Nebogipfel lehnte sich dicht herüber, wobei sich das Natriumlicht in seiner Brille spiegelte.
Moses straffte sich. »Diese Interferenz ist ein bekannter Effekt. Mit einem solchen Versuch wird normalerweise die Wellenlänge von Natriumlicht bestimmt — sie beträgt den fünfzigtausendsten Teil eines Zolls, wenn es Sie interessiert.«
»Und das Plattnerit?« fragte Nebogipfel.
Als Moses den fließenden Tonfall des Morlocks vernahm, zuckte er zusammen, machte dann aber weiter, als ob nichts geschehen wäre. Von einem anderen Abschnitt der Bank brachte er eine Glasscheibe mit einer Kantenlänge von vielleicht sechs Zoll zum Vorschein, die senkrecht in einer Halterung steckte. Das Glas wies grüne Flecken auf. »Hier habe ich etwas Plattnerit — diese Scheibe ist eigentlich eine Doppelscheibe, zwischen der das Plattnerit eingestreut ist —, sehen Sie? Nun passen Sie auf, was geschieht, wenn ich das Plattnerit zwischen Pappe und Leinwand bringe…«
Er mußte noch einiges nachjustieren, aber dann hatte er es so hinbekommen, daß einer der Schlitze im Karton frei blieb und der andere von dem Dia mit dem Plattnerit bedeckt wurde. Daher mußte also einer der beiden interferierenden Strahlengänge durch das Plattnerit hindurchgehen, bevor er auf dem Schirm auftraf.

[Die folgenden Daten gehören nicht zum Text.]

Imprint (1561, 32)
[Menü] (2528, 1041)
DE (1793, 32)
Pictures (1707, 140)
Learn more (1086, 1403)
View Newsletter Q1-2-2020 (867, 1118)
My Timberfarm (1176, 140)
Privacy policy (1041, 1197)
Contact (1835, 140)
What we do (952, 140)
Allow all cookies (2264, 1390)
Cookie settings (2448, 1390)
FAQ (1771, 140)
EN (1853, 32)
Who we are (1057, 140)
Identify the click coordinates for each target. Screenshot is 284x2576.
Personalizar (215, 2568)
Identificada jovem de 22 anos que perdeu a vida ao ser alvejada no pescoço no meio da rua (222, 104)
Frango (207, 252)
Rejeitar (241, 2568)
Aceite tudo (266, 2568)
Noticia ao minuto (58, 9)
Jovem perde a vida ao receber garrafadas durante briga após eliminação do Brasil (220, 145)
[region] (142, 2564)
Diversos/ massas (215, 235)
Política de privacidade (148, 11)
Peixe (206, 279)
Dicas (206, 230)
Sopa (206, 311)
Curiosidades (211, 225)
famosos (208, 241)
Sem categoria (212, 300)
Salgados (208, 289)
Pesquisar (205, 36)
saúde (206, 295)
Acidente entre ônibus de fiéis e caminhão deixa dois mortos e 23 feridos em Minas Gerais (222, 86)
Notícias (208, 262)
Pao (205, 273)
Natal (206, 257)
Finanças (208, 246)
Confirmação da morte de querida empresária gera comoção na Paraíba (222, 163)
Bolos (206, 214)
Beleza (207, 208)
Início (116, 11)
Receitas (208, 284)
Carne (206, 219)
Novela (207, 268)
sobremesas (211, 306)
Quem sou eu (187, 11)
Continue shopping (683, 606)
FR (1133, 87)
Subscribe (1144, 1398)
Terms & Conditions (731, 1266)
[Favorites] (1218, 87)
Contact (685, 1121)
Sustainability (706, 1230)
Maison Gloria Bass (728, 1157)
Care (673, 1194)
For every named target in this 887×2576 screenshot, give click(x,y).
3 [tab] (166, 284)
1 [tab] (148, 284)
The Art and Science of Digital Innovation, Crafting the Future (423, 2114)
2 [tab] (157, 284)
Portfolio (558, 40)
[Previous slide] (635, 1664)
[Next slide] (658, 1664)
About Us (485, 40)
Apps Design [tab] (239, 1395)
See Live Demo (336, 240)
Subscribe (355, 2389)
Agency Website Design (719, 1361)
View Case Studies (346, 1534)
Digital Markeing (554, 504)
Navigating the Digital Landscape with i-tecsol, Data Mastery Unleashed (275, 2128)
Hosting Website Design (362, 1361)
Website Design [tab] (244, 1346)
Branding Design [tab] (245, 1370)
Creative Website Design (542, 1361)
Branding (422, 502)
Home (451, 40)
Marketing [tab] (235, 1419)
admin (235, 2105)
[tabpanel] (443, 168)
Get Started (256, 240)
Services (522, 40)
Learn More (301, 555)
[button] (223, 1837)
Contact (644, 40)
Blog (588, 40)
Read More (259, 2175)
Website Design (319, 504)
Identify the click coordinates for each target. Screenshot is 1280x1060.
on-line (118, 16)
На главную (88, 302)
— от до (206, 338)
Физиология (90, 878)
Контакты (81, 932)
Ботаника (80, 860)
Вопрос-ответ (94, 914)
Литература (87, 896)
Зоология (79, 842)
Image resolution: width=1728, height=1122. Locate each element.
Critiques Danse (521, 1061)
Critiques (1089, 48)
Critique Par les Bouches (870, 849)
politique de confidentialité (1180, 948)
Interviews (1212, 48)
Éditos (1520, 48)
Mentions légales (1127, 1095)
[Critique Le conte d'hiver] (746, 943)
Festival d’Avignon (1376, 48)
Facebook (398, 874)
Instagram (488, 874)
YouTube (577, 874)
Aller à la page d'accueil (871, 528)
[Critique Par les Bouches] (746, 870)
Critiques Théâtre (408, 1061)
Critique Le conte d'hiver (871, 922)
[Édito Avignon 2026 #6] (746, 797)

Die Abbildung der Interferenzbänder auf dem Schirm schwächte sich ab — sie hatte jetzt einen Grünstich — und das Muster verschob und verzerrte sich.
»Die Strahlen werden jetzt natürlich nicht mehr so klar abgebildet«, erklärte Moses, »ein Teil des Natriumlichts wird vom Plattnerit gestreut, und deshalb verschieben sich die Wellenlängen etwas zum grüneren Teil des Spektrums — aber trotzdem dringt noch immer so viel ungefiltertes Natriumlicht durch das Plattnerit, um das Interferenzphänomen aufrechtzuerhalten. Aber können Sie auch die Veränderungen erkennen, die dadurch hervorgerufen werden?«
Nebogipfel kam noch näher heran; seine Brille reflektierte das Natriumlicht noch intensiver.
»Die Verschiebung einiger Lichtflecke auf einem Karton mag dem Laien vielleicht nicht so wichtig erscheinen«, sprach Moses weiter, »aber der Effekt ist von großer Bedeutung, wenn er erst gründlich analysiert wird. Denn — und ich kann Ihnen auch den mathematischen Beweis dafür erbringen«, versprach er und wedelte wenig überzeugend in Richtung eines Stapels Aufzeichnungen auf dem Boden, »daß die durch das Plattnerit hindurchgehenden Lichtstrahlen eine temporale Verzerrung erfahren. Es ist zwar nur ein winziger Effekt, aber dennoch meßbar — er manifestiert sich in einer Verzerrung des Interferenzmusters, wissen Sie.«
»Eine ›temporale Verzerrung‹?« warf Nebogipfel ein und schaute hoch. »Du meinst…«
»Ja.« Moses' Haut wurde vom kalten Natriumlicht erhellt. »Ich glaube, daß die Lichtstrahlen — bei ihrem Durchgang durch das Plattnerit — durch die Zeit transferiert werden.«
Mit einer gewissen Verzückung blickte ich auf diese rustikale Versuchsanordnung aus Lampe und Pappe und Ständern. Denn dies war der Anfang — es war dieser naive Anfang, von dem aus der lange, schwierige experimentelle und theoretische Weg schließlich zur Konstruktion der Zeitmaschine selbst führen würde!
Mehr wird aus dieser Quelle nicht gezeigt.